Qu’ajouterai-je ? Ces émotions avaient brisé ma résistance. Je sentais que je ne pourrais supporter la vision de ma nymphe livrée à un autre homme. Je me résignai lâchement à la victoire de l’orang-outan, qui riait maintenant de son astuce. J’esquissai un pas de danse timide.

Oui ! moi, un des rois de la création, je commençai à tourner en cercle autour de ma belle. Moi, l’ultime chef-d’oeuvre d’une évolution millénaire, devant tous ces singes assemblés qui m’observaient avec avidité, devant un vieil orang-outan qui dictait des notes à sa secrétaire, devant un chimpanzé femelle qui souriait d’un air complaisant, devant deux gorilles ricanants, moi, un homme, invoquant l’excuse de circonstances cosmiques exceptionnelles, bien persuadé en cet instant qu’il existe plus de choses sur les planètes et dans le ciel que n’en a jamais rêvé la philosophie humaine, moi, Ulysse Mérou, j’entamai à la façon des paons, autour de la merveilleuse Nova, la parade de l’amour.

DEUXIEME PARTIE

I

Il me faut maintenant confesser que je m’adaptai avec une aisance remarquable aux conditions de vie dans ma cage. Au point de vue matériel, je vivais dans une félicité parfaite : dans la journée, les singes étaient aux petits soins pour moi ; la nuit, je partageais la litière d’une des plus belles filles du cosmos. Je m’accoutumai même si bien à cette situation que, pendant plus d’un mois, sans ressentir son extravagance ni ce qu’elle avait de dégradant, je ne fis aucune tentative sérieuse pour y mettre un terme. C’est à peine si j’appris quelques nouveaux mots du langage simien. Je ne poursuivis pas mes efforts pour entrer en communication avec Zira, de sorte que celle-ci, si elle avait eu un moment l’intuition de ma nature spirituelle, devait se laisser convaincre par Zaïus et me considérer comme un homme de sa planète, c’est-à-dire un animal ; un animal intelligent, peut-être, mais en aucune façon intellectuel.

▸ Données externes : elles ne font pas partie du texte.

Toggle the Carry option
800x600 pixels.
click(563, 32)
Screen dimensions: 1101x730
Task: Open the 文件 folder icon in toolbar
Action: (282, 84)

Ma supériorité sur les autres prisonniers, que je ne poussais plus jusqu’au point d’effrayer les gardiens, faisait de moi le sujet brillant de l’établissement. Cette distinction, je l’avoue à ma honte, suffisait à mon ambition présente et même me remplissait d’orgueil. Zoram et Zanam me témoignaient de l’amitié, prenant plaisir à me voir sourire, rire et prononcer quelques mots. Après avoir épuisé avec moi tous les tests classiques, ils s’ingéniaient à en inventer d’autres, plus subtils, et nous nous réjouissions ensemble lorsque je trouvais la solution du problème. Ils ne manquaient jamais de m’apporter quelque friandise, que je partageais toujours avec Nova. Nous étions un couple privilégié. J’avais la fatuité de penser que ma compagne se rendait compte de tout ce qu’elle devait à mes talents et je passais une partie de mon temps à me rengorger devant elle.